__WHAT IS EXPECTED__.
Can you quote, word for word, the lines between the one holding "is (2576, 1412)." and the one holding "sidebar-item-community-ops: 社群运营 is", both included, leaving the pictures out?

__MATERIAL PROVIDED__.
>>>>

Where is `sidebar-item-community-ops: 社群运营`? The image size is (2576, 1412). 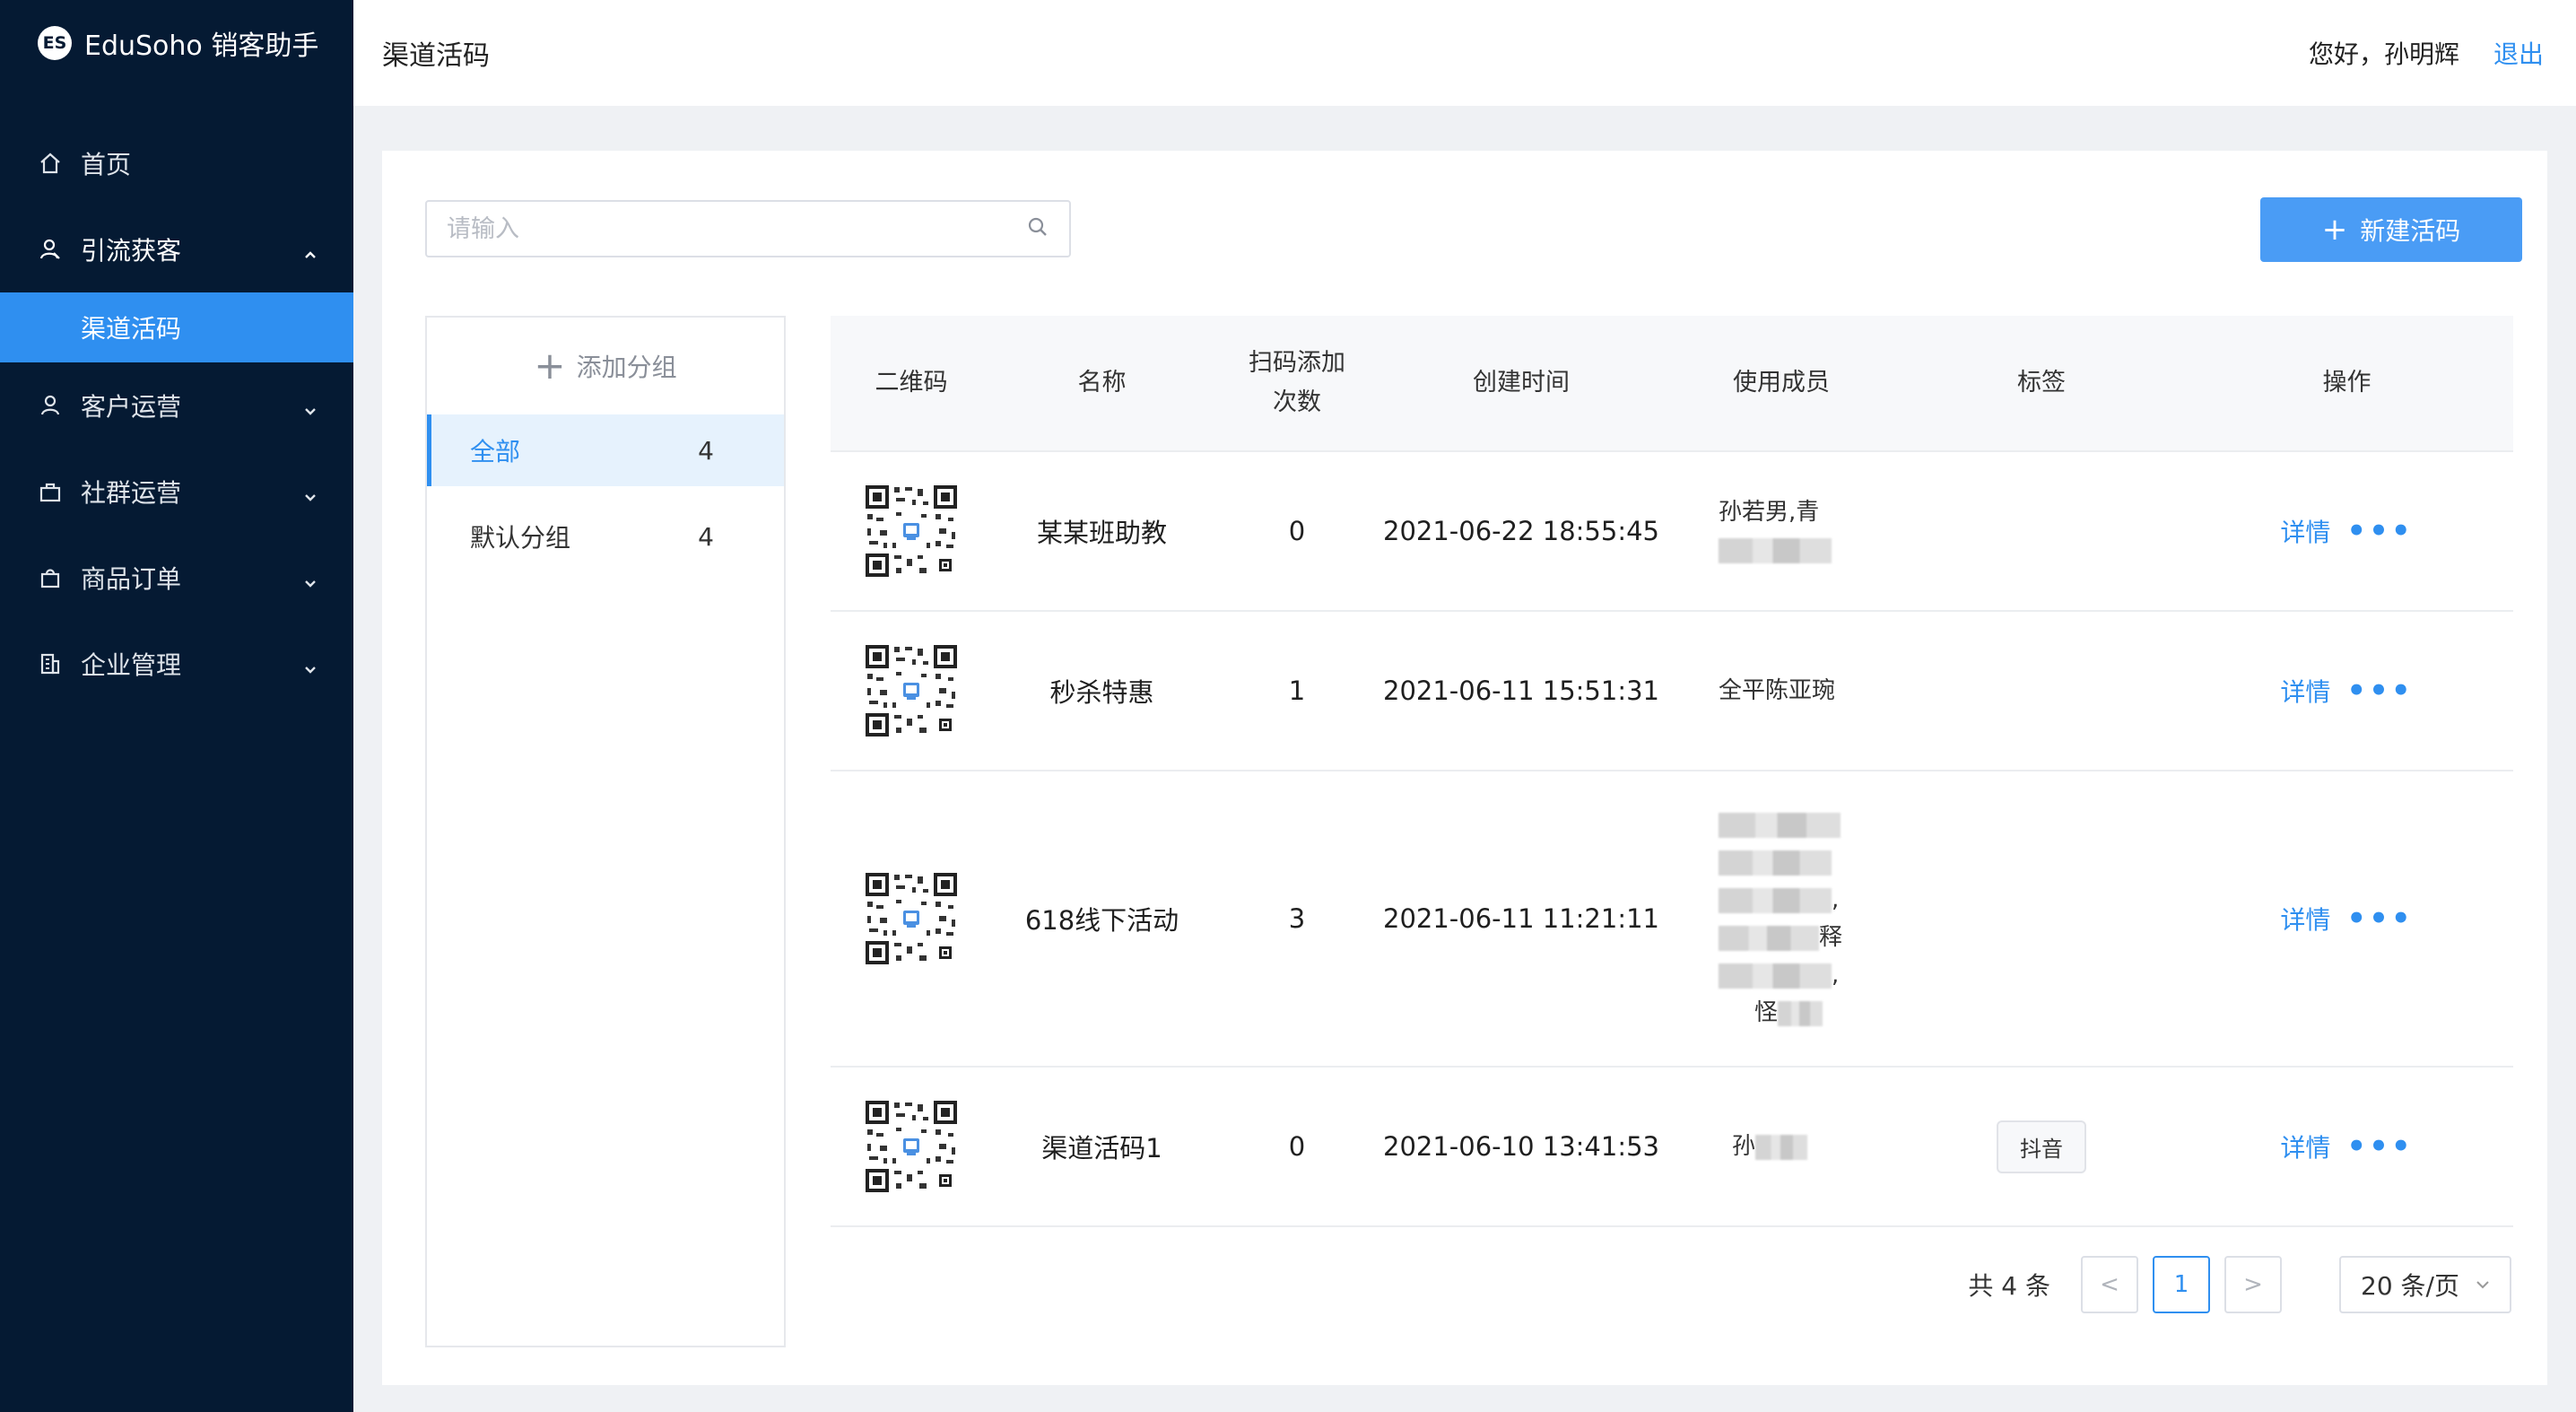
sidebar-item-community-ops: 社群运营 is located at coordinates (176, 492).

<<<<
>>>>

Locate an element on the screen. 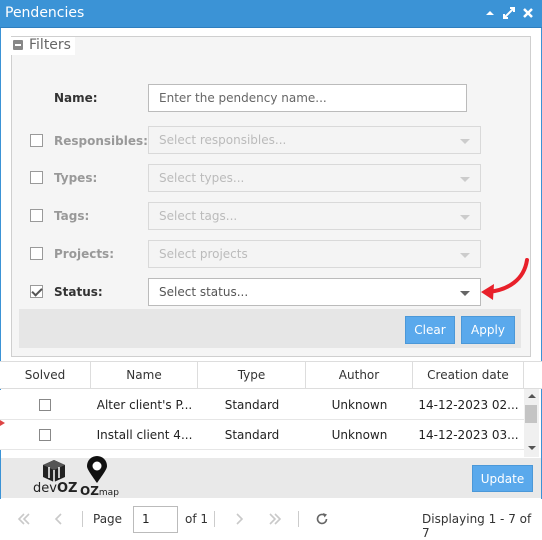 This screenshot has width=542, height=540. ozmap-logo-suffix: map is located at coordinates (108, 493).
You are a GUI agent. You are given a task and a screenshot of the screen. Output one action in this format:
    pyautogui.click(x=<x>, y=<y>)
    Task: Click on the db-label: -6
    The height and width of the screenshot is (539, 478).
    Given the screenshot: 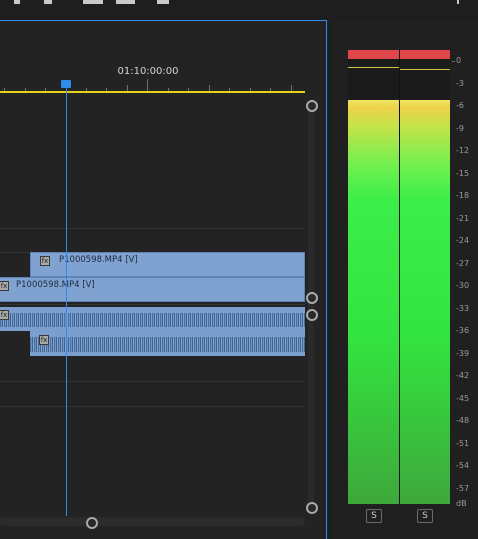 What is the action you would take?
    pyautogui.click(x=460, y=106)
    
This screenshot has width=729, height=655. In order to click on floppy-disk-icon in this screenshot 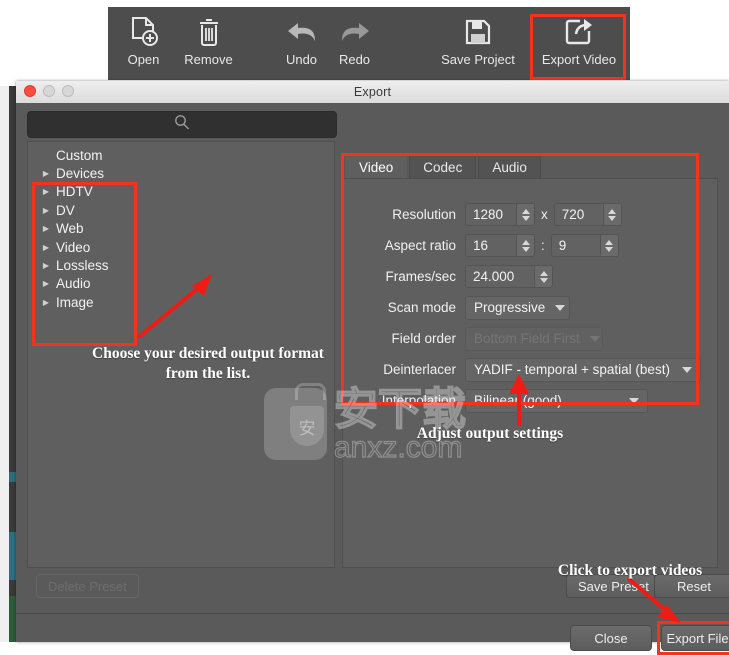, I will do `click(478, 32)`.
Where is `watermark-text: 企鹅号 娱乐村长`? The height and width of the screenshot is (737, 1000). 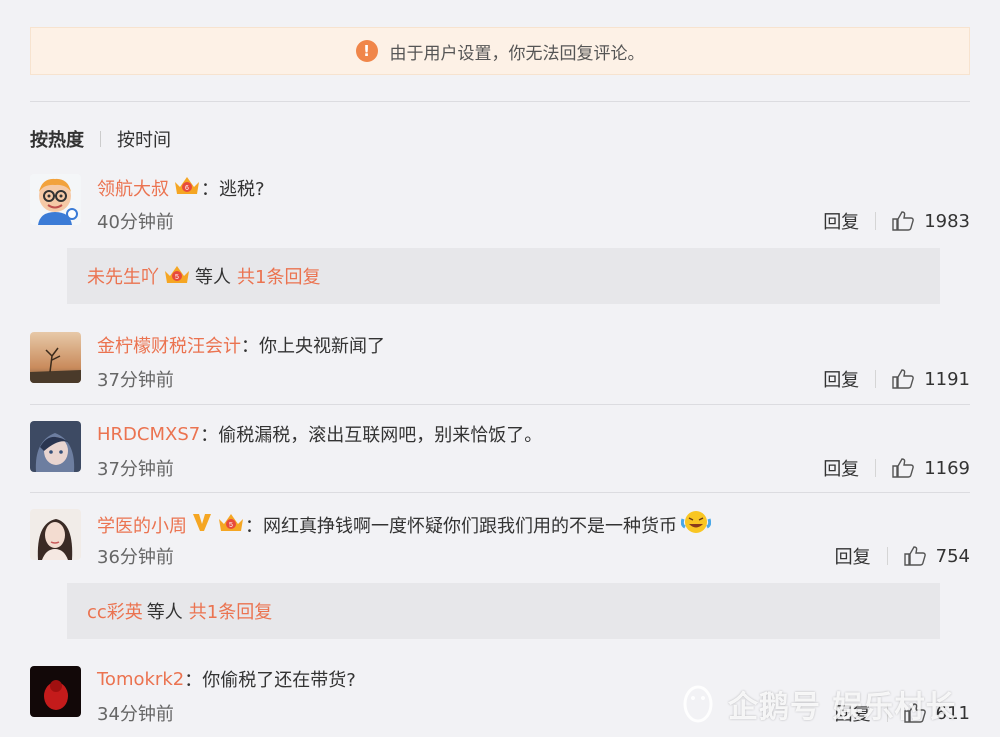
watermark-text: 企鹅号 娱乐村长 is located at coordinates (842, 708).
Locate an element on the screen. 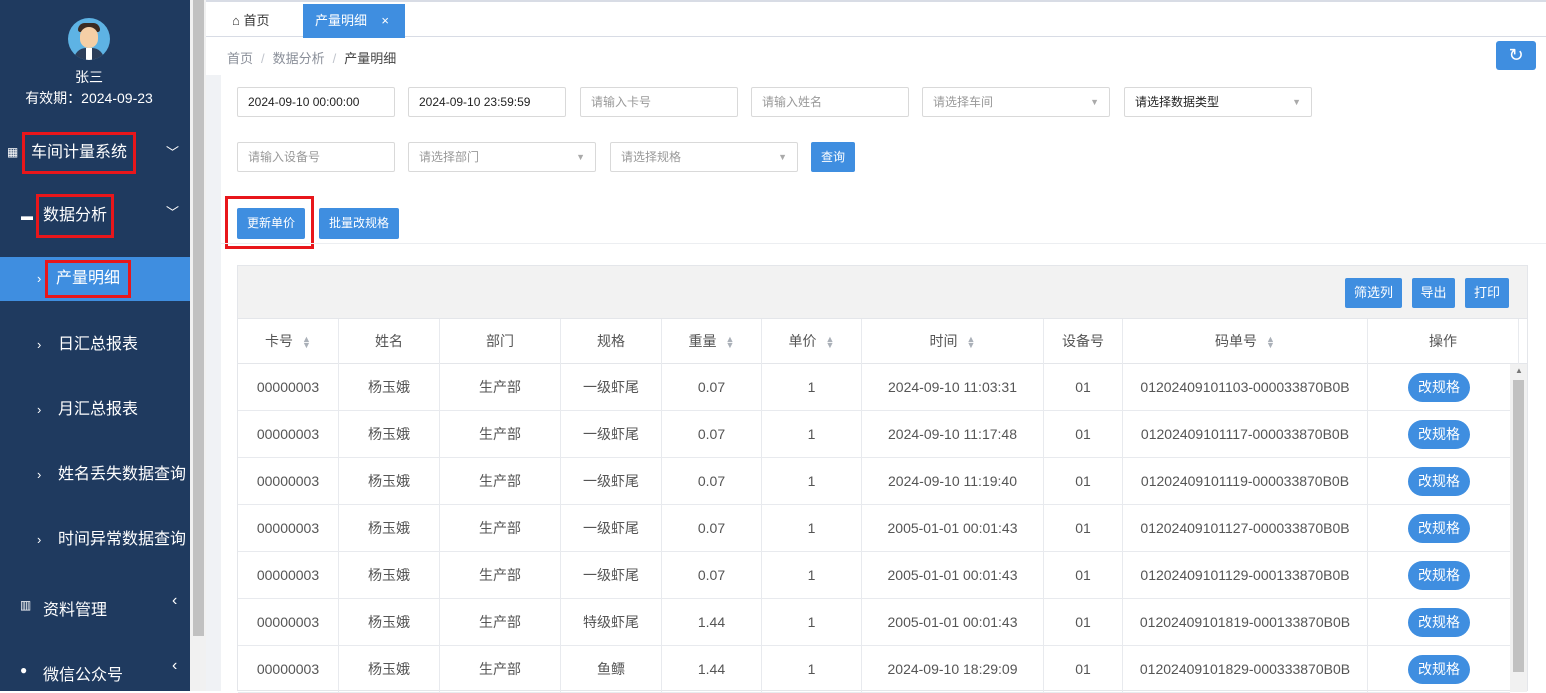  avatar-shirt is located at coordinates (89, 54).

<<<<
>>>>

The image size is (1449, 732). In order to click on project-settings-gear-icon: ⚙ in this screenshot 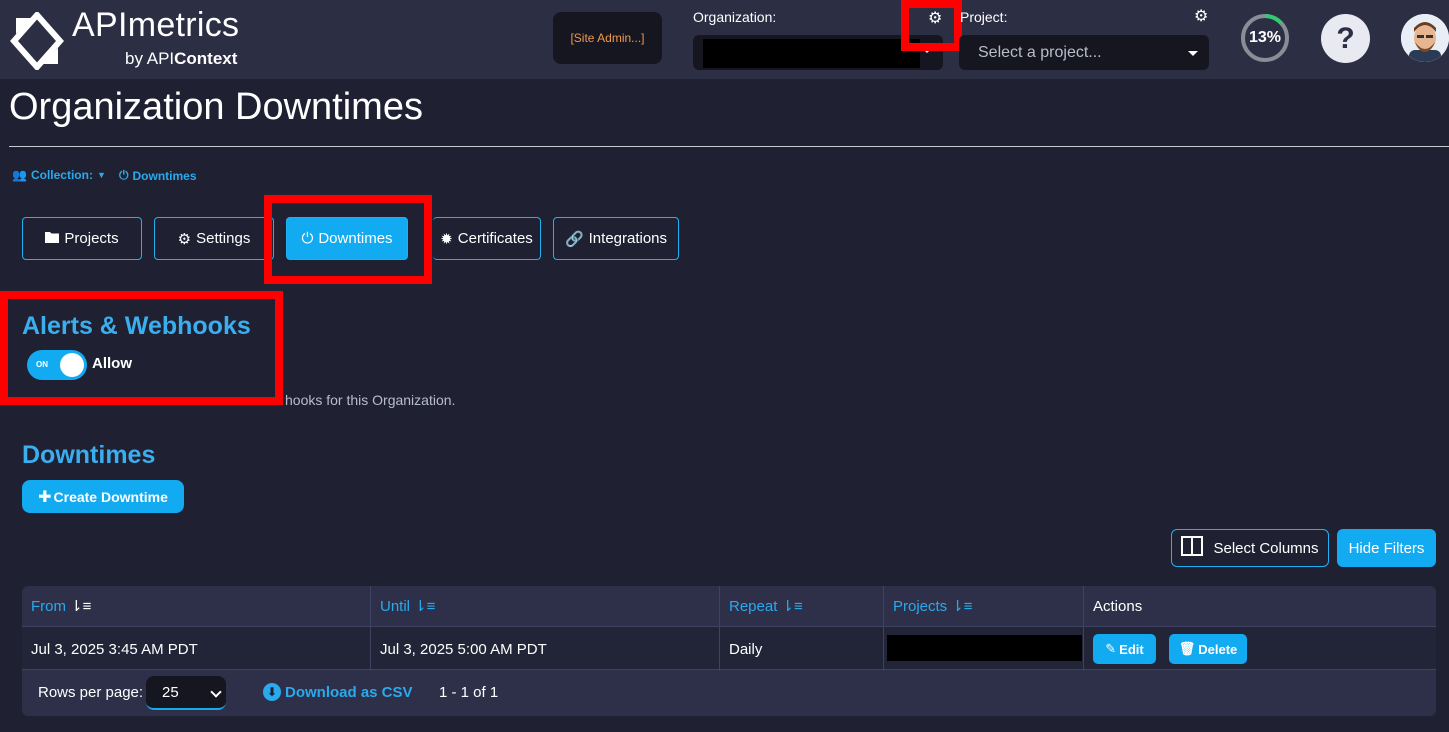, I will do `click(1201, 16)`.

<<<<

__SOLUTION FOR THIS TASK__.
Where is `sidebar-item-community-ops: 社群运营`? The image size is (2576, 1412). 
sidebar-item-community-ops: 社群运营 is located at coordinates (176, 492).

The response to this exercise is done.